Sosial Media Terpopuler Dalam skenario seperti itu, “Anda tidak belajar apa-apa,” Robbins menambahkan. “Tidak ada yang diuntungkan.” Ada juga perbedaan fisiologis yang bisa ditarik antara partisipasi aktif dan pasif dalam gosip. Matthew Feinberg, asisten profesor perilaku organisasi di Rotman School of Management University of Toronto, dan rekan-rekannya mengeksplorasi ini dalam sebuah studi 2012 yang diterbitkan dalam Journal of Personality and Social Psychology.
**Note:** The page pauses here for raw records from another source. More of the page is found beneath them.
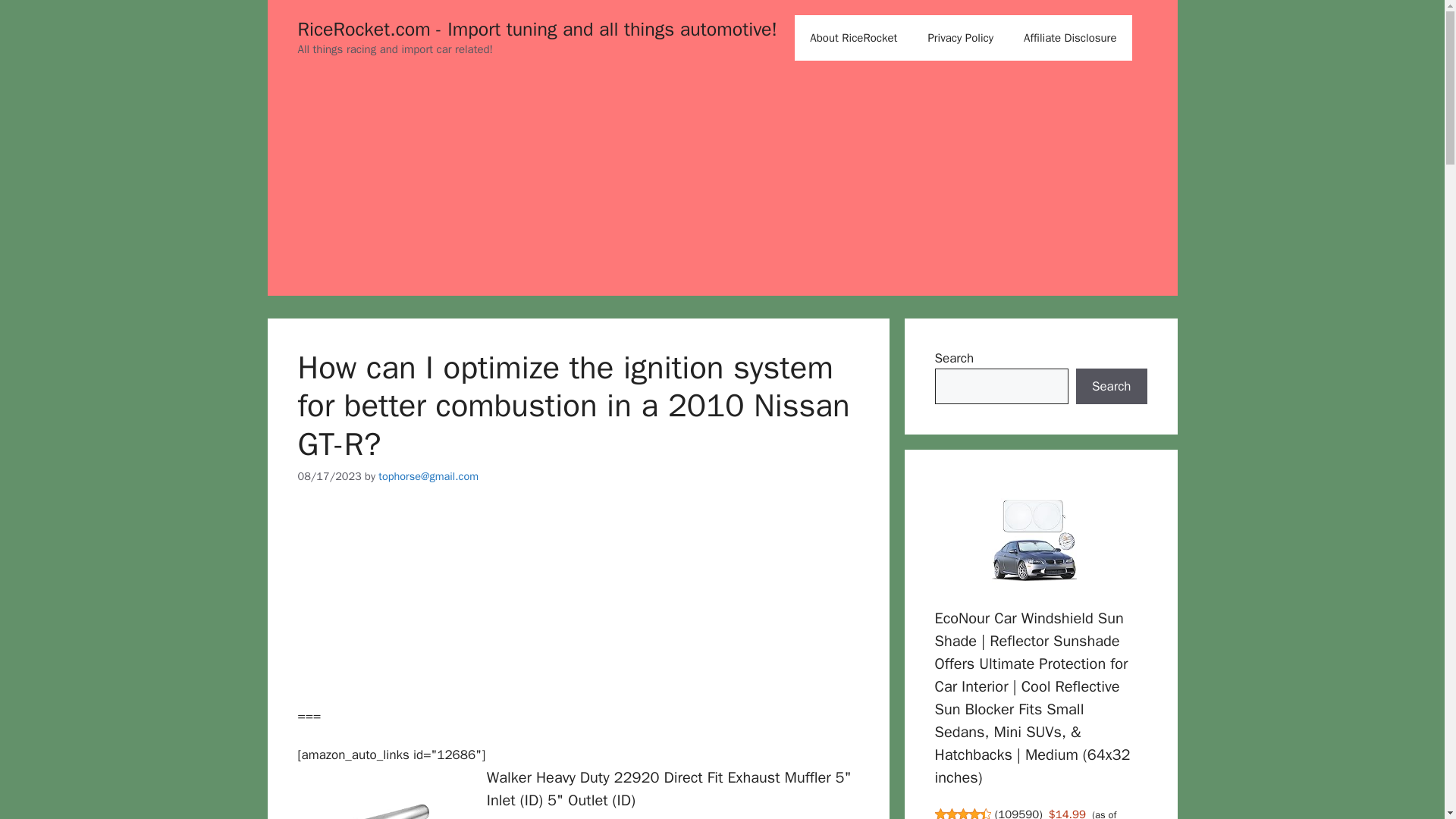
Affiliate Disclosure (1070, 37)
Walker Heavy Duty 22920 Direct Fit Exhaust Muffler 5 (668, 788)
About RiceRocket (853, 37)
Privacy Policy (960, 37)
RiceRocket.com - Import tuning and all things automotive! (537, 28)
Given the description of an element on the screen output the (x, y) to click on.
Ketika subyek mendengar tentang perilaku anti-sosial atau ketidakadilan orang lain, detak jantung mereka meningkat. Sebaliknya, ketika mereka dapat secara aktif bergosip tentang orang itu, atau situasi itu, itu menenangkan mereka dan menurunkan detak jantung mereka. Tindakan menggosip, Feinberg menjelaskan, “membantu menenangkan tubuh.”

Selain itu, penelitian Feinberg telah menunjukkan bahwa gosip dapat mempromosikan kerja sama dengan menyebarkan informasi penting. “Ketika orang mengatakan reputation reputasi Anda mendahului Anda,’ itu karena mereka telah mendengar gosip tentang orang itu, “katanya, yang” bisa sangat berguna. ” Yang mengatakan, menyebarkan atau tidak memperbaiki gosip yang Anda tahu tidak benar tidak memiliki manfaat pro-sosial.

Dalam studi Feinberg yang lain, sekelompok peserta mengidentifikasi anggota yang berperilaku egois melalui gosip, dan segera mengusir mereka. Dalam penelitian ini, para peserta dibagi menjadi beberapa subkelompok, dan kemudian setiap orang diberikan sejumlah poin yang mewakili sejumlah kecil uang. Setiap peserta dapat menyumbangkan poin-poin ini ke grup mereka – dalam hal ini, poin tersebut akan digandakan dan didistribusikan kembali secara setara – atau menyimpannya untuk diri mereka sendiri. Berbekal pengetahuan tentang keputusan rekan-rekan mereka, para peserta kemudian memainkan permainan itu lagi dalam pengelompokan yang berbeda. Yang terpenting, mereka dapat memberi tahu kelompok baru mereka berapa banyak yang telah disumbangkan seseorang dalam latihan sebelumnya, dan dapat memilih untuk mengecualikan seseorang yang telah berperilaku egois dari putaran seluruhnya.

Para peserta yang tersisa kemudian dapat bekerja lebih harmonis dan mengembang pot kolektif mereka. Orang-orang yang memberikan kurang dari setengah poin mereka pada awalnya meningkatkan kontribusi mereka pada akhir putaran terakhir, sementara mereka yang telah dikeluarkan memberi lebih banyak secara signifikan setelah diizinkan kembali ke permainan, sesuai dengan perilaku yang kurang egois.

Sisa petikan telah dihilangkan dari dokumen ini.